So, usual message - anyone thinking of getting one needs to do their research first, and please don't just get tempted by all those lovely coat colours and blue eyes ...


----------



## Fleur (Jul 19, 2008)

Welcome to the forum Karen 
You can't possibly tell us about your unusual and beautiful dogs  and not post any pictures 
Not a breed I could ever cope with far to energetic and inteligent for me, I'd never keep up


----------



## Dober (Jan 2, 2012)

Would love to see some pictures  I betcha get a lot of 'Catawhata?'


----------



## zem (May 25, 2013)

i have a catahoula i used to live in canada and i got shea from a rescue centre she is a great dog as alot of energy so needs to be walk alot or i am throwing her ball  when i was coming back to the uk i was not going to leave her behind so me and my wife brought her back with us she has settle in the uk really easy i would love to know if anyone has one to in the uk cant seam to find anything on the internet


----------



## MyMillie (Jun 17, 2012)

zem said:


> i have a catahoula i used to live in canada and i got shea from a rescue centre she is a great dog as alot of energy so needs to be walk alot or i am throwing her ball  when i was coming back to the uk i was not going to leave her behind so me and my wife brought her back with us she has settle in the uk really easy i would love to know if anyone has one to in the uk cant seam to find anything on the internet


Ooooo can we have pics please , I've only just found this thread and never heard of this breed before, would love to know about her


----------



## Sball1995 (Dec 27, 2013)

Did you have any success getting a Catahoula? My Catahoula is traveling over from the USA in a few days time. I have had her for about a year now and intend to breed her in the UK. Shes undoubtably the most stunning and intelligent dog i have ever seen. If i take her out i always have people stopping me to ask about her and take pictures!


----------



## kiara (Jun 2, 2009)

One day I would love to own one. x


----------



## JenKyzer (Jun 25, 2013)

Sball1995 said:


> Did you have any success getting a Catahoula? My Catahoula is traveling over from the USA in a few days time. I have had her for about a year now and intend to breed her in the UK. Shes undoubtably the most stunning and intelligent dog i have ever seen. If i take her out i always have people stopping me to ask about her and take pictures!

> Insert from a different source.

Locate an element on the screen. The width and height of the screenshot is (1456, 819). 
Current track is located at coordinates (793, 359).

Such a beautiful rare dog (for the UK)


----------



## Colette (Jan 2, 2010)

They're a breed I adore (in theory - I've never had the pleasure of meeting one). Definitely one for my "if I win the lottery / could have any dog I wanted" list!

She's beautiful :001_wub:


----------



## Guest (Dec 28, 2013)

Sball1995 said:


> Did you have any success getting a Catahoula? My Catahoula is traveling over from the USA in a few days time. I have had her for about a year now and intend to breed her in the UK. Shes undoubtably the most stunning and intelligent dog i have ever seen. If i take her out i always have people stopping me to ask about her and take pictures!

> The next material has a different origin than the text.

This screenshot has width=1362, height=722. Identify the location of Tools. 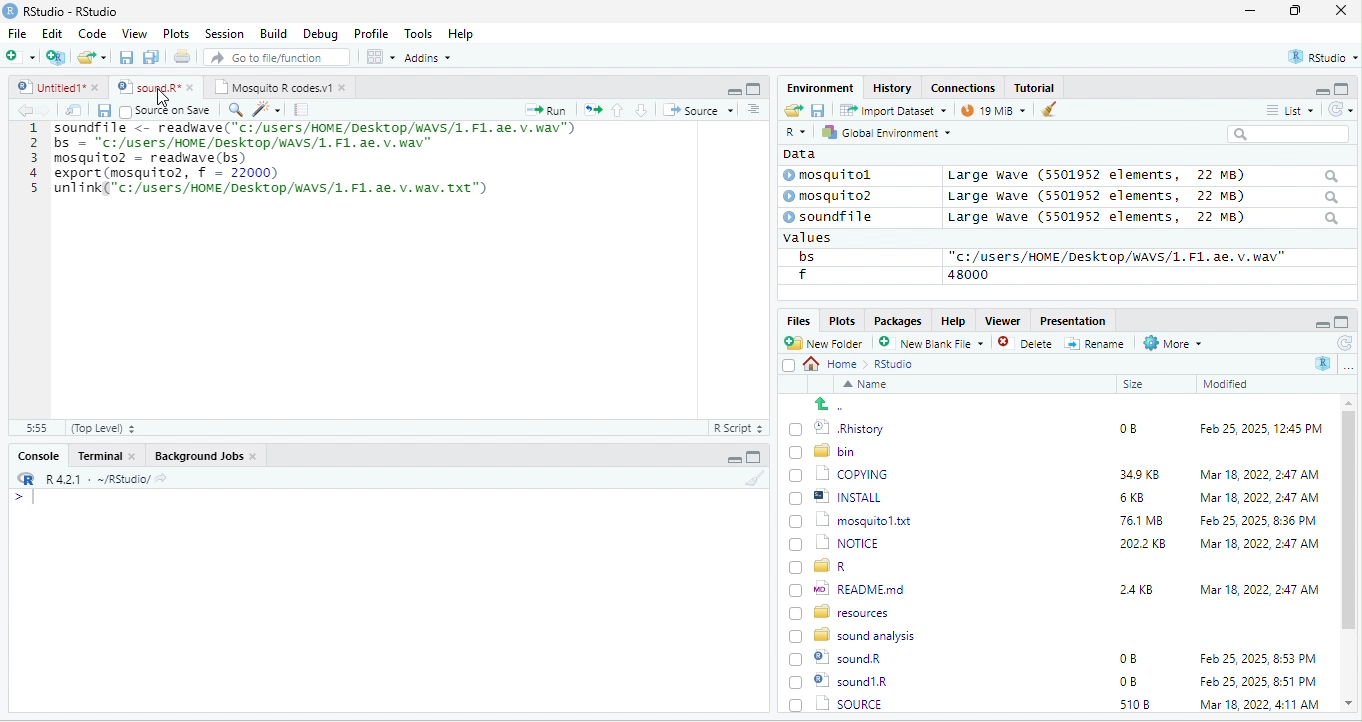
(419, 33).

A previous member mentioned the merles carry lots of health problems. 
Enjoy her as a pet.


----------



## adens leopard dog (Jul 7, 2012)

new dog FB group
https://www.facebook.com/pages/Catahoula-Leopard-Dog-UK/586116348124158


----------



## rosievitta (Feb 23, 2014)

Hi 
I'm from Dorset , I currently have a impeccable well exercised /ex worked around horses Border Collie and I am seriously thinking of getting a Cat dog, was wondering if you were thinking of having any litters this year , I am currently from the States and are familiar with the breed..

Kind Regards 
Rosie Baldwin


----------



## Guest (Jan 23, 2019)

New forest catahoulas uk said:


> Hello,
> Try NewForestCatahoulasUk they have littlest planned


This thread is from 2014 - I doubt they're still looking.


----------